I know many individuals avoid tofu because they’re unsure of how to prepare it, or when they’ve tried to in the past the texture is all wrong. I was there for a long time (probably 10 years since I first attempted tofu until I was comfortable cooking / eating it). So I’ve outlined a little more detailed way to prepare it. This is my go-to method and yields the texture we prefer.

Then the tofu is paired with finely chopped cucumbers tossed and marinated in the same dressing as the tofu is marinated and cooked in, and enjoyed with simple brown rice. The result is a simple concept but the taste is truly rich and incredible. Hope you’re staying safe in whatever way where you are, and if you tend to avoid tofu because you’re unsure how to cook it, give this recipe a try.

Garlic-Orange Tofu and Cucumbers with Rice, serves 4
inspired by Anna Jones in the The Modern Cook’s Year

16 oz. / 453 grams firm tofu, drained

dressing:
3 cloves of garlic, minced
3 Tbs. reduced-sodium tamari
2 Tbs. brown rice vinegar or raw apple cider vinegar
1 Tbs. toasted sesame oil
1 Tbs. honey or maple syrup
a pinch of red pepper flakes
¼ tsp. ground black pepper
¼ tsp. ground coriander
the zest and juice of 1 unwaxed/organic orange

1 cup / 190 grams brown rice
2 cups / 470 ml water
1 ¼ lb. / 600 grams / ~4 cucumbers
a few pinches of salt
¼ cup /35 grams peanuts, toasted
a small handful of fresh basil, minced

  • Slice the block of tofu in half lengthwise, wrap in paper towels like a birthday gift, and then stack the wrapped tofu between two cutting boards.

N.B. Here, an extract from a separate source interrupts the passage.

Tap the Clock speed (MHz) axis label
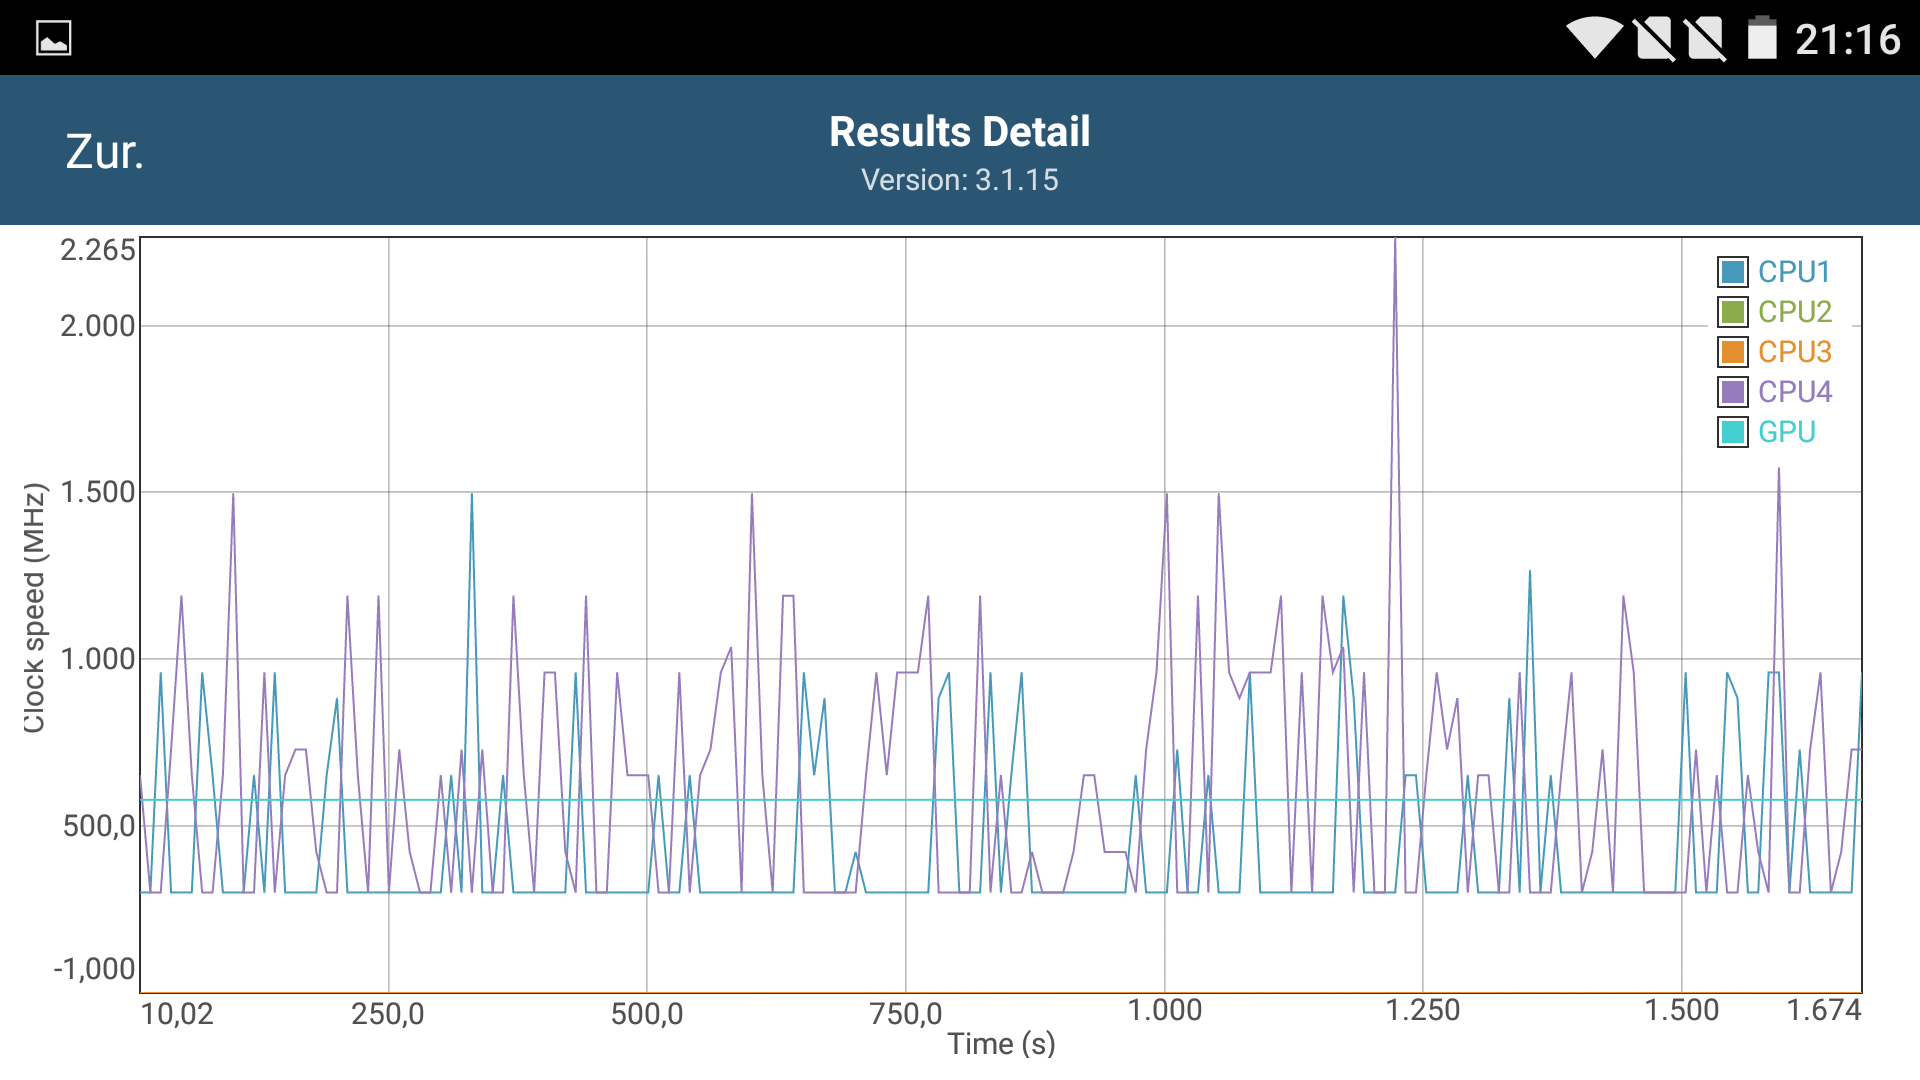(x=35, y=608)
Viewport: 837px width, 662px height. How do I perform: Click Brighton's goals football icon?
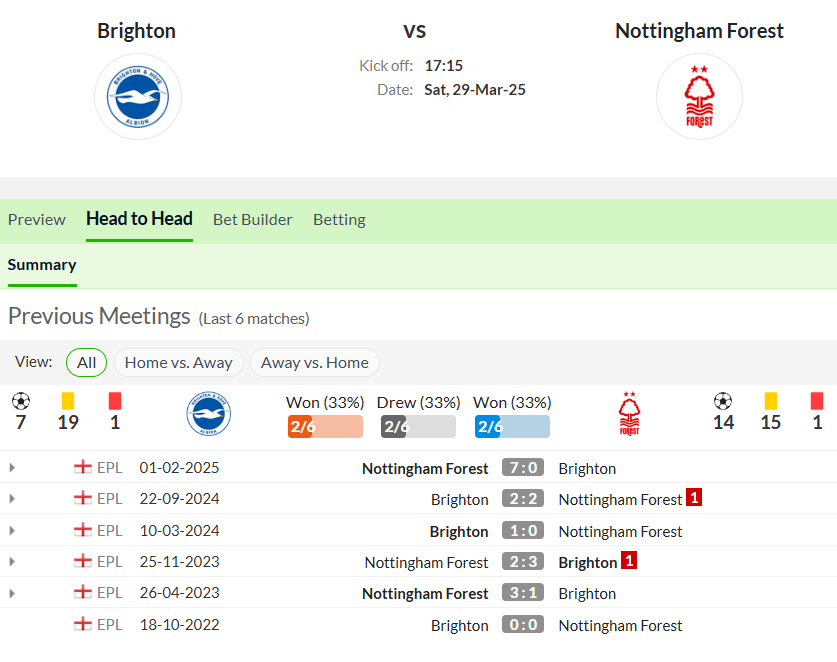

If you have something heavy in your kitchen, put it on top of your cutting board as a weight. (I use my giant Shakespeare textbook). Leave to press out the liquid for about 30 minutes.
  • While the tofu is pressing, whisk together the dressing ingredients.
  • When the 30 minutes is up, unwrap the tofu and slice it into equal size cubes (I get about 48), and combine it with 1/4 to 1/3 cup of the dressing in a container with a leak-proof lid. With the lid on, give it a few shakes to immerse in the dressing and then chill in the fridge for at least 30 minutes and up to a day. More time will allow for more flavor to develop.
  • Once the tofu has marinated, turn it and its dressing onto a parchment-lined baking sheet and bake at 400 degrees F for about 40 minutes, flipping it over halfway through.
  • After the tofu goes in the oven, cook the rice in a medium pot on the stovetop. Add 2 cups of water, 1 cup of brown rice (ideally pre-soaked but simply rinsed and drained if not), and bring the pot to a boil. Once it boils, turn down to a simmer, cover, and cook undisturbed for 40 minutes.
  • While the rice and tofu are cooking away, dice the cucumbers into small (~1-cm) pieces. Place the slices in a colander that’s over a sink or another bowl, and sprinkle and toss through a few pinches of salt. Set aside for 15 to 20 minutes to release some of their liquid.
  • Then take your (clean) hands or a clean kitchen towel and press the cucumbers to remove any extra liquid that may have been released. Put the cucumber in a bowl and add ¼ to 1/3 cup of the remaining dressing. Add more to taste. Scatter over and stir through the toasted peanuts.
  • Once the tofu and rice timers are done, remove them both from the heat and serve with the marinated cucumbers. Sprinkle atop some fresh minced basil leaves if desired.